**Records supplied**:
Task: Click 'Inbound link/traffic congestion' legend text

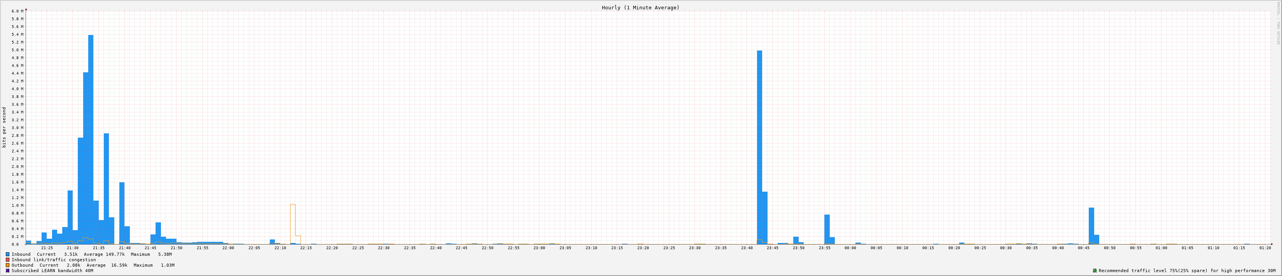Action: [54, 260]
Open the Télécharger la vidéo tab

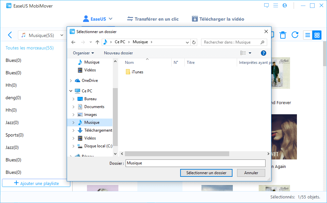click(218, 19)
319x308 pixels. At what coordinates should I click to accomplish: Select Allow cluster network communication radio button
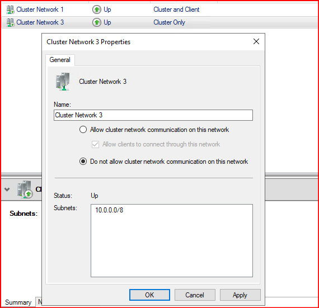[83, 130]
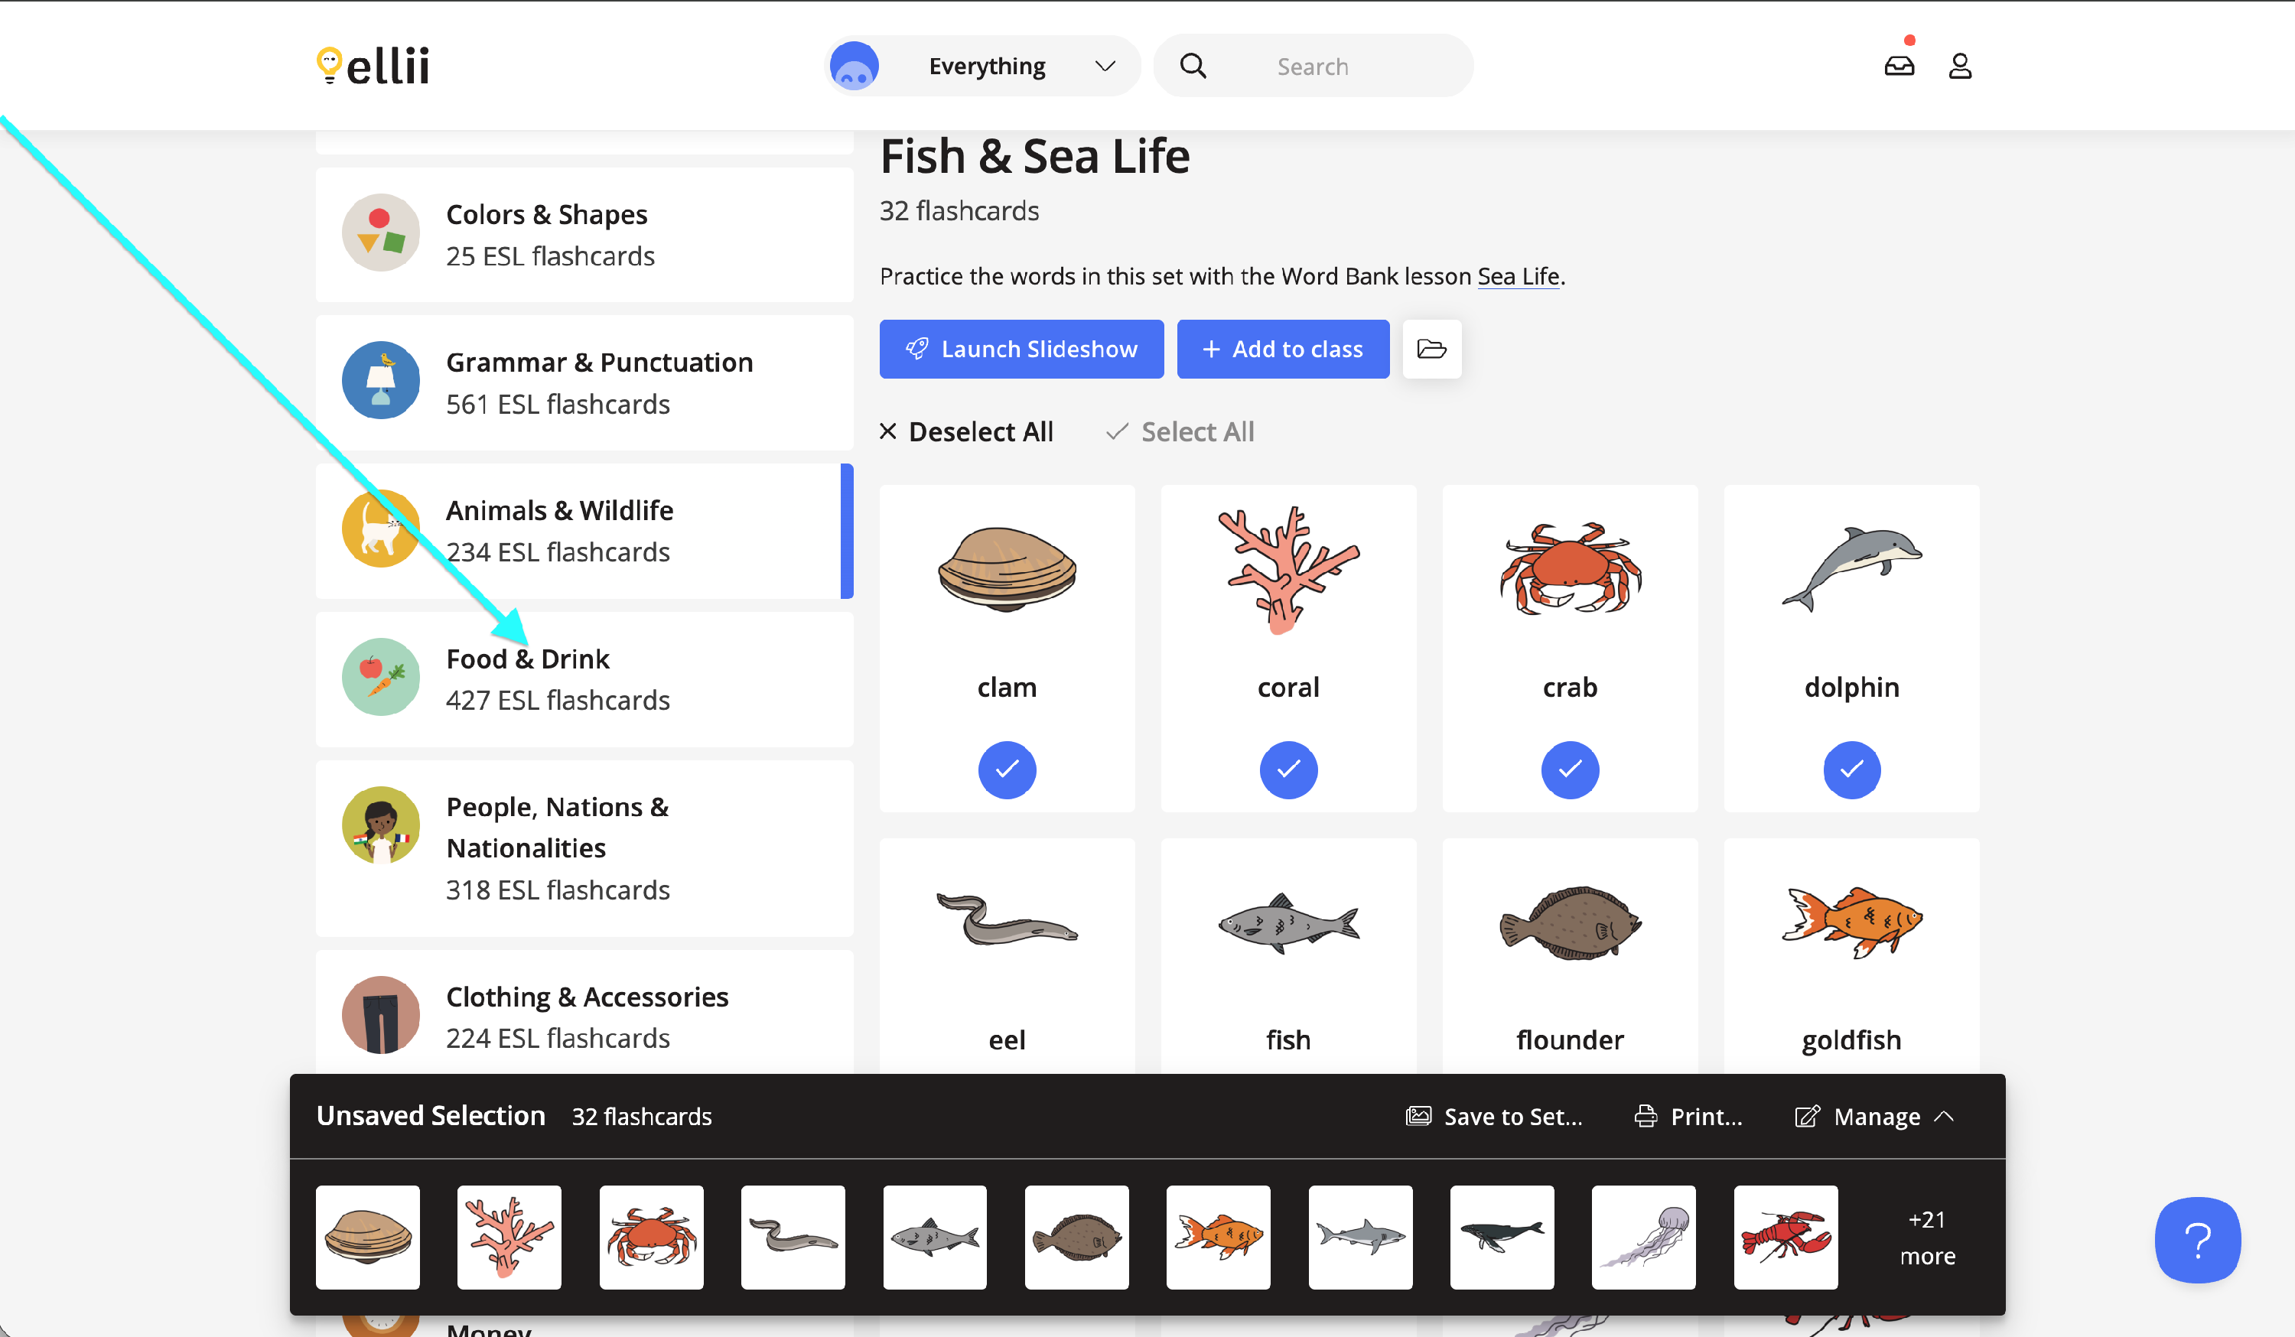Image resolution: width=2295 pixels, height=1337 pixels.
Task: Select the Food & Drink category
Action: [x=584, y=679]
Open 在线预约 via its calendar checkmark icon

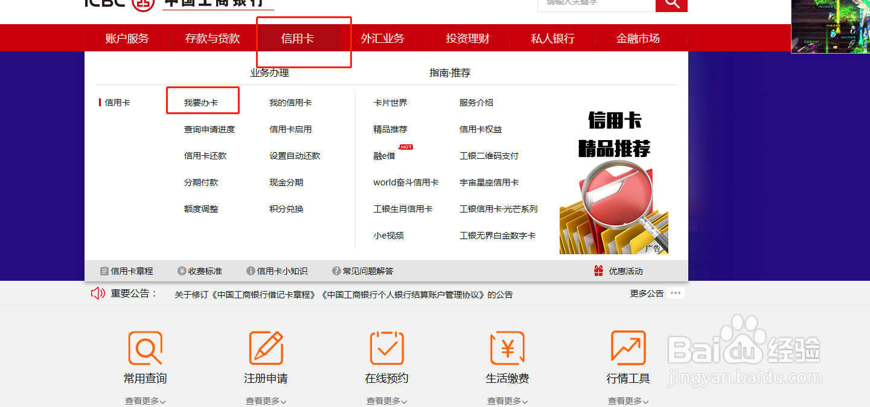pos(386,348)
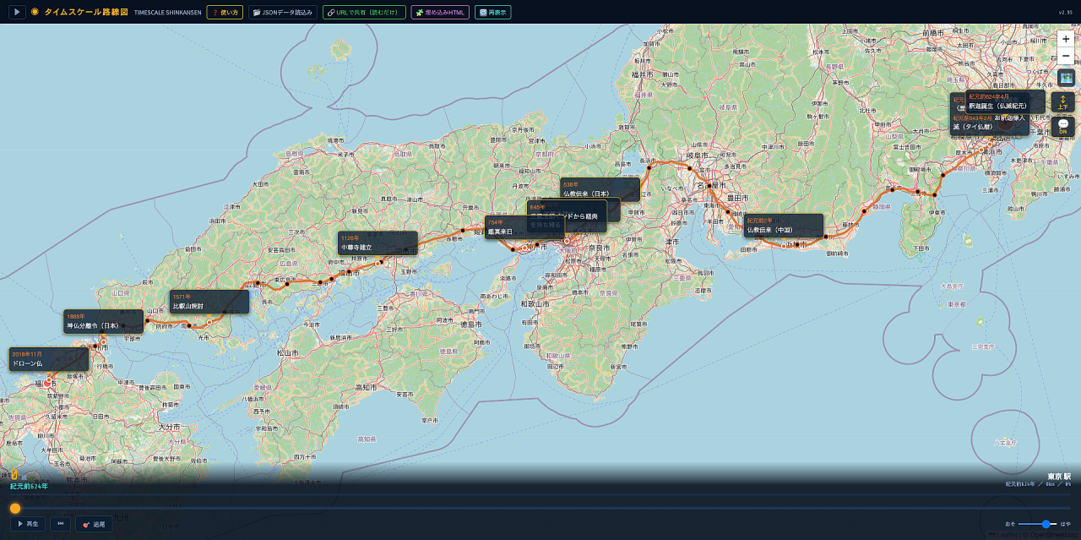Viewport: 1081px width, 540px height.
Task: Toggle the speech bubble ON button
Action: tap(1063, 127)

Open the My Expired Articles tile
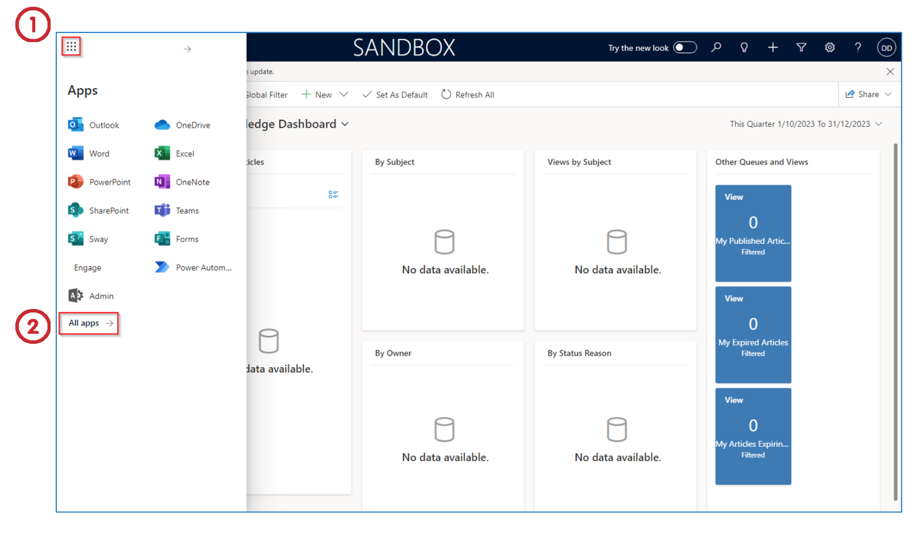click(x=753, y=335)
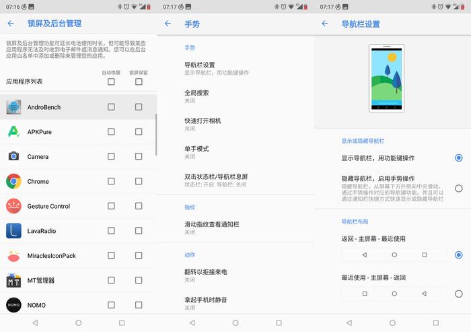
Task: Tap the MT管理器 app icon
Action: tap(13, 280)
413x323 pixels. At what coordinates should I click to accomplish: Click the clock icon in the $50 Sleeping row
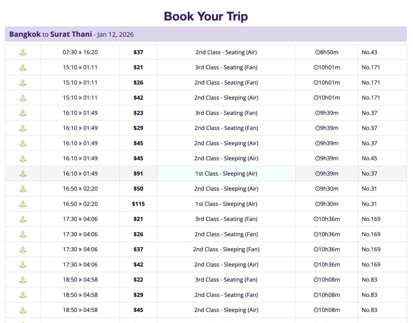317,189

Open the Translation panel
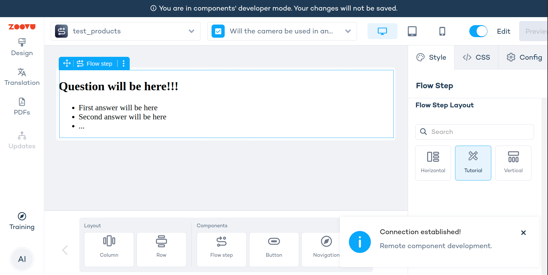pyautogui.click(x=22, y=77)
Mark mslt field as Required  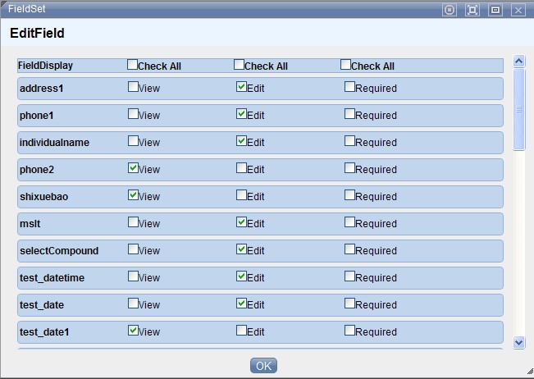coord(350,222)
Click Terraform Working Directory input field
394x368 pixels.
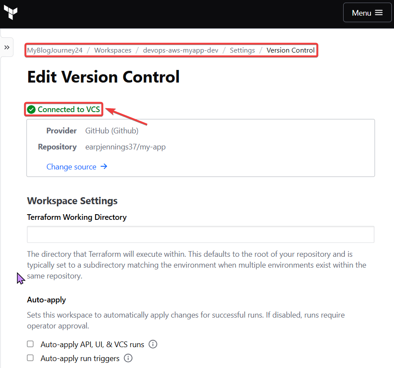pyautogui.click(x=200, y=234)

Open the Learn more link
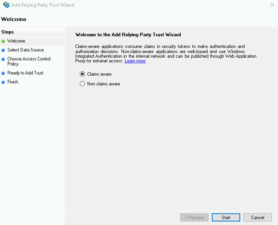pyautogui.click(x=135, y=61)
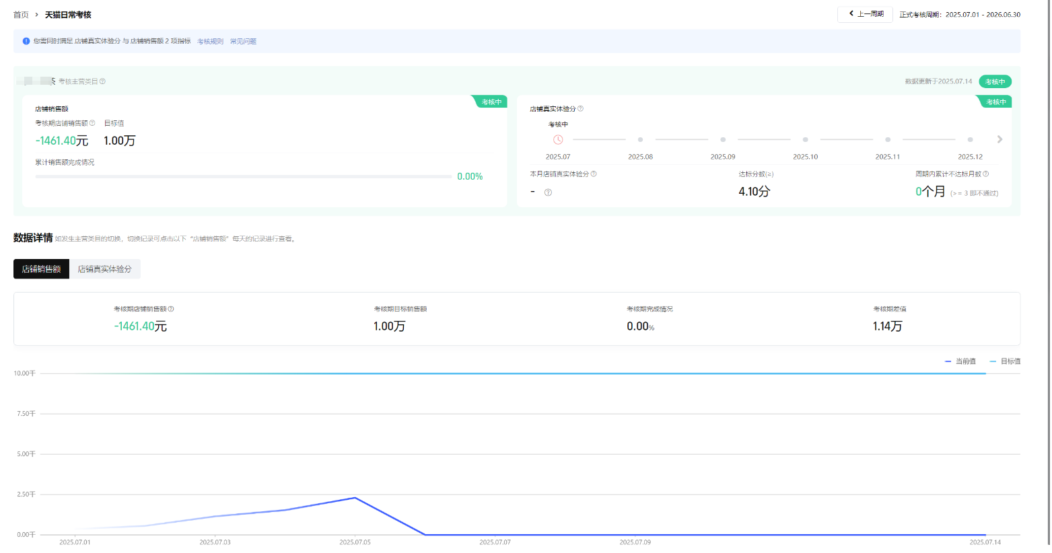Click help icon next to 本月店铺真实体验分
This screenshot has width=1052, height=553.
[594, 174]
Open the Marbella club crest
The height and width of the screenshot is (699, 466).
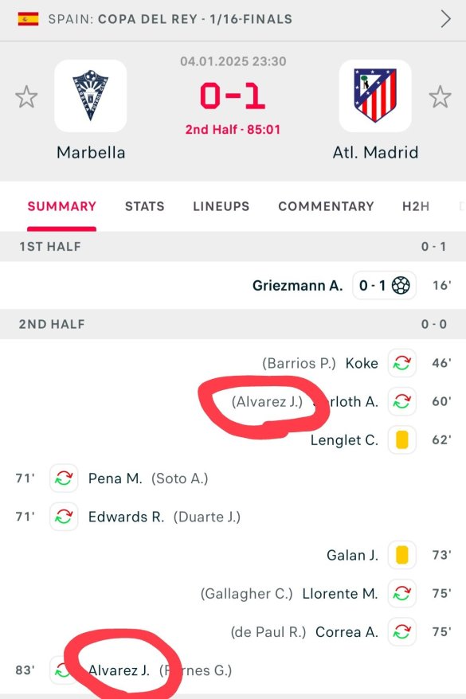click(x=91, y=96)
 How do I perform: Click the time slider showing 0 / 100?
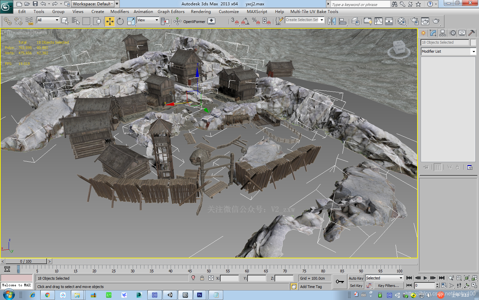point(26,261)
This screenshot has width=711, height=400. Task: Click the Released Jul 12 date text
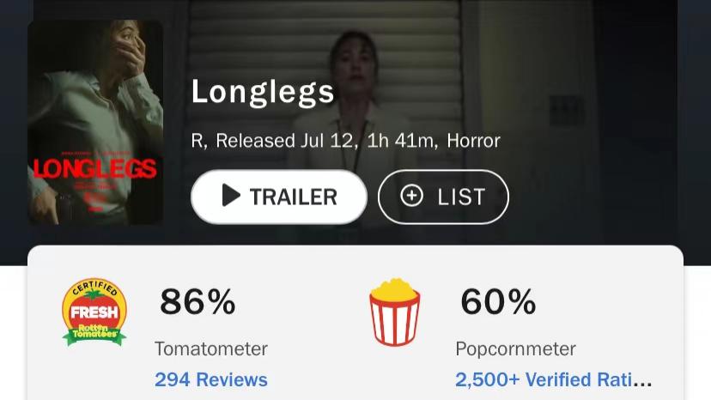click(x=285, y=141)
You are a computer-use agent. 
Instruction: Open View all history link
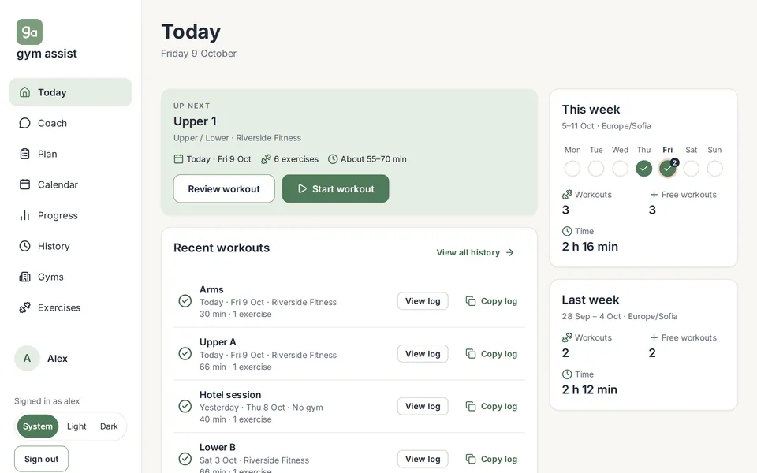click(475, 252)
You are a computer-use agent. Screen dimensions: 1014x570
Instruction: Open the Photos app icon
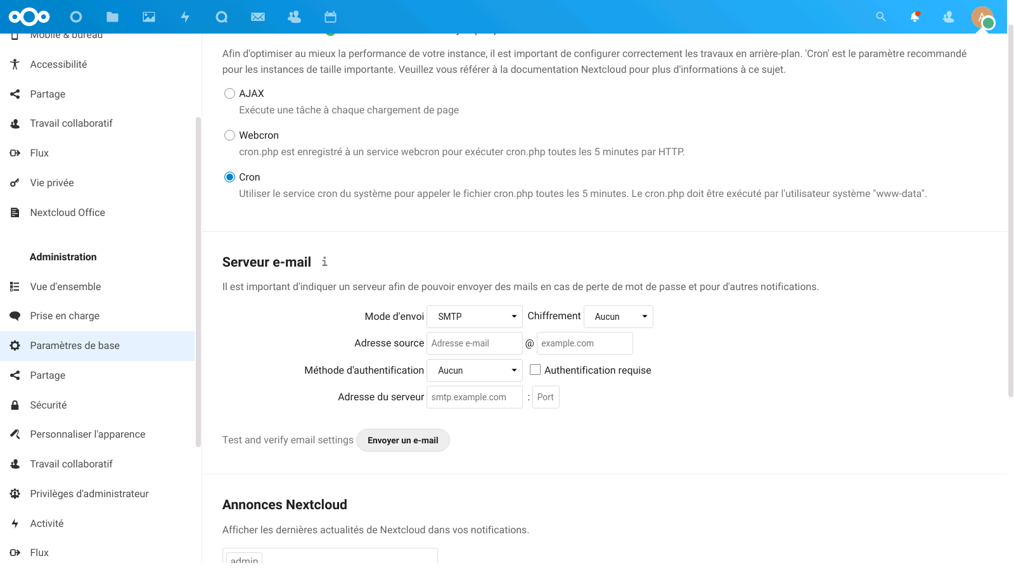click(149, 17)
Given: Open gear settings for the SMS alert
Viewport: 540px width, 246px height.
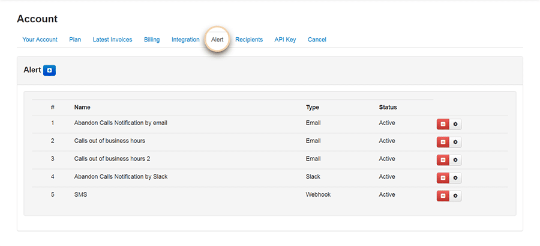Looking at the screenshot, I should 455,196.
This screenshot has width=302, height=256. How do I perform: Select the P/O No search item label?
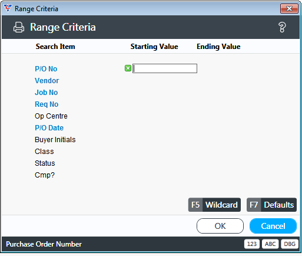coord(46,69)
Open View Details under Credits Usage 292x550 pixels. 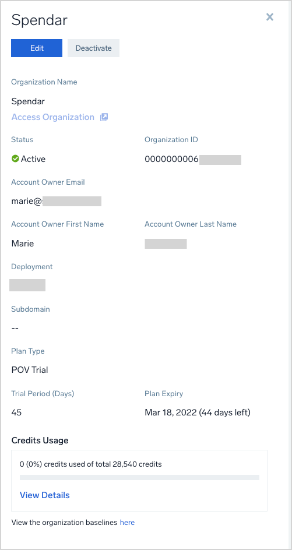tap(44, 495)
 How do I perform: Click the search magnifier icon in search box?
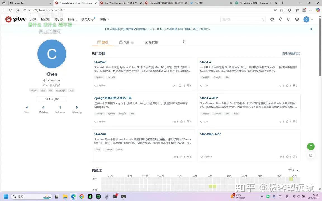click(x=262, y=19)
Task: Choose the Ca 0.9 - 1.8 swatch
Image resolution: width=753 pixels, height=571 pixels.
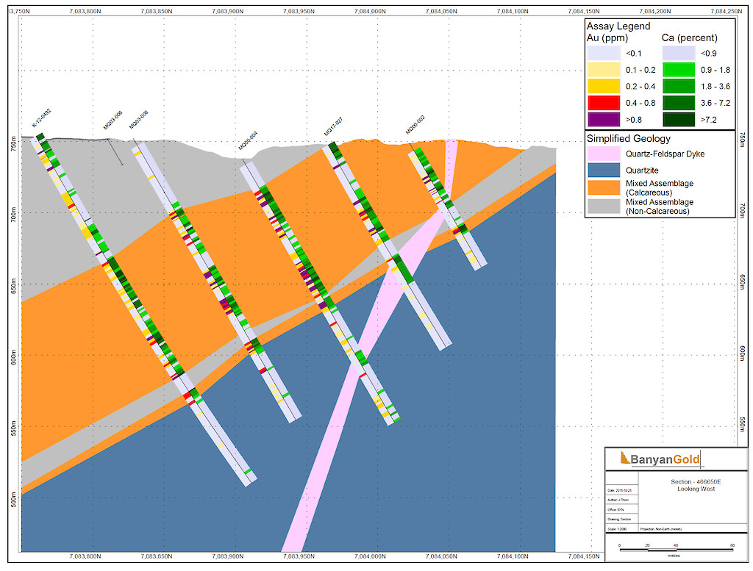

**Task statement**: Among the lines of the data, identify those with the word "agent". Copy each of them.

**Exercise output**:
You are a computer-use agent. 
You are a computer-use agent. Screen dimensions: 1014x570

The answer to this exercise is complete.